What this task involves: Please recast the entries, from the line containing "will (32, 185)." down through the line containing "I will coord(157,80).", as a Markdown table with the columns Row and Line. Number each line in order and skip any blank lines.

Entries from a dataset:
-- start --

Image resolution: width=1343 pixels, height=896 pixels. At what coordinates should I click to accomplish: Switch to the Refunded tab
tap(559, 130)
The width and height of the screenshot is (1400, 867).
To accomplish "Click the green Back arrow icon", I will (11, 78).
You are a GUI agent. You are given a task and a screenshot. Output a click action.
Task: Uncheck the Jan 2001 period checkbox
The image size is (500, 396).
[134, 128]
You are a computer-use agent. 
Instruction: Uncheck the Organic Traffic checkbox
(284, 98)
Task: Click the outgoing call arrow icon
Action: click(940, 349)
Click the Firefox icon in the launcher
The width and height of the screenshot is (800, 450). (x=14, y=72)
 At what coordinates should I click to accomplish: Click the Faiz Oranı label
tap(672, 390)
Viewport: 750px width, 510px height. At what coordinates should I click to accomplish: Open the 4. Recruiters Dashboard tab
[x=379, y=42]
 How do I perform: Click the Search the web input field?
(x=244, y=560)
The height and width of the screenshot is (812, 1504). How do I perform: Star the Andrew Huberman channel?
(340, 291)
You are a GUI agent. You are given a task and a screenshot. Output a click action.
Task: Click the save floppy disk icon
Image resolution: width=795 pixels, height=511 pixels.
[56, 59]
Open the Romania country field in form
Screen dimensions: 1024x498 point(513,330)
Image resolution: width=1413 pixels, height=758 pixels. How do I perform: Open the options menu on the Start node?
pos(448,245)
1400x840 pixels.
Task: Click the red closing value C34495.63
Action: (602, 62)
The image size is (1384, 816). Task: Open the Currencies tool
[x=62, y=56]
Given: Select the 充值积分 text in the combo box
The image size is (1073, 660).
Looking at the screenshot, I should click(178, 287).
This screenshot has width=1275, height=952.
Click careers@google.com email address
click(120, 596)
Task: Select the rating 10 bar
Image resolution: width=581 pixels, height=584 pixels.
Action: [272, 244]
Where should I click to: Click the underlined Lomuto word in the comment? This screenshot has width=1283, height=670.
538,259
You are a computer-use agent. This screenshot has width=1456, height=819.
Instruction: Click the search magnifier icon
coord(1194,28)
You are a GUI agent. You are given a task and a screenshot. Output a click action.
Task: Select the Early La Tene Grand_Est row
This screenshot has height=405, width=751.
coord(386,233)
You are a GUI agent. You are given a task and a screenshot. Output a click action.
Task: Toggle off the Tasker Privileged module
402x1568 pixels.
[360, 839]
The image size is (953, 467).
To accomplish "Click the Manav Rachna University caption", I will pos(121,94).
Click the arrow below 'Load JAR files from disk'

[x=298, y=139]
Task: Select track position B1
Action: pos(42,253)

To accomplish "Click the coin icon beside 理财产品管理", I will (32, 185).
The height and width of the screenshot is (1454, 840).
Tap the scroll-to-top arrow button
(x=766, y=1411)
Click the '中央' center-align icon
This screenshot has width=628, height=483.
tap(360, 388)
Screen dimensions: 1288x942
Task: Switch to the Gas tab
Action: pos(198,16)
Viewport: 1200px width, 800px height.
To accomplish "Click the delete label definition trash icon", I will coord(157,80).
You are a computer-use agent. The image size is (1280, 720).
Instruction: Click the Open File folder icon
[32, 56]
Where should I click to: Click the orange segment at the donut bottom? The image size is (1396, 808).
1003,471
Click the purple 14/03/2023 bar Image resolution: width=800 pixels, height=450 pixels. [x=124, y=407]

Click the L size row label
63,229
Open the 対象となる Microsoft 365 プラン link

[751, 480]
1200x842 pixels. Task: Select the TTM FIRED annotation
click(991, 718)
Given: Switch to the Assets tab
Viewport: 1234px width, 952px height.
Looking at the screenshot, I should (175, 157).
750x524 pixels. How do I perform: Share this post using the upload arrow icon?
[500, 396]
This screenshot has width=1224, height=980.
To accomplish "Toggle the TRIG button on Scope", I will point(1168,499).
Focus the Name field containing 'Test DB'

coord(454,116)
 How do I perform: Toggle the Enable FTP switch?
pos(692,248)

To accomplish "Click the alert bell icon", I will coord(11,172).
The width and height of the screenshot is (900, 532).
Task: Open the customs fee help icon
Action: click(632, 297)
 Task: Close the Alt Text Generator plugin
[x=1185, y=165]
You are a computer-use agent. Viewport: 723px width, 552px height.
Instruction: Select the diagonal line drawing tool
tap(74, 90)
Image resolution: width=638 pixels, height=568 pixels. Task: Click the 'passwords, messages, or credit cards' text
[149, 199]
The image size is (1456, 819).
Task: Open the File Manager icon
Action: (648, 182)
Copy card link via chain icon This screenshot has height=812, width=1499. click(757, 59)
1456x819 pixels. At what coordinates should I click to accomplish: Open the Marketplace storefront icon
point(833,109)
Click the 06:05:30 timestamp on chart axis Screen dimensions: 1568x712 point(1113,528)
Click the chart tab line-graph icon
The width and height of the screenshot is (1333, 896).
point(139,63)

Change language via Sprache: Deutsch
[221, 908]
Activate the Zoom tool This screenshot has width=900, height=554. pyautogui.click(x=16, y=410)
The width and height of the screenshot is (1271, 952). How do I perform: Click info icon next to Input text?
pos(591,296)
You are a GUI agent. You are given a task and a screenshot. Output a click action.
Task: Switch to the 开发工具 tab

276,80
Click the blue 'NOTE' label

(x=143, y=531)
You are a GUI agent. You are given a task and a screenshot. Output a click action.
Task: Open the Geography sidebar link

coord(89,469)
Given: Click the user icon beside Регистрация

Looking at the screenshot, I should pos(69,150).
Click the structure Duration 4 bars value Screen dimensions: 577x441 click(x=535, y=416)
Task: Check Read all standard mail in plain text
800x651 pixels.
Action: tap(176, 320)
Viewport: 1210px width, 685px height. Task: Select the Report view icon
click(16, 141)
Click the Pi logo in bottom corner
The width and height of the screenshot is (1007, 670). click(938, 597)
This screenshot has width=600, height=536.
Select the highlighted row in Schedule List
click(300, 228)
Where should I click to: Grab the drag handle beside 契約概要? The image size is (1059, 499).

-- end --

Correct answer:
| Row | Line |
|---|---|
| 1 | To accomplish "Click the coin icon beside 理财产品管理", I will (32, 185). |
| 2 | The height and width of the screenshot is (1454, 840). |
| 3 | Tap the scroll-to-top arrow button |
| 4 | (x=766, y=1411) |
| 5 | Click the '中央' center-align icon |
| 6 | This screenshot has width=628, height=483. |
| 7 | tap(360, 388) |
| 8 | Screen dimensions: 1288x942 |
| 9 | Task: Switch to the Gas tab |
| 10 | Action: pos(198,16) |
| 11 | Viewport: 1200px width, 800px height. |
| 12 | To accomplish "Click the delete label definition trash icon", I will coord(157,80). |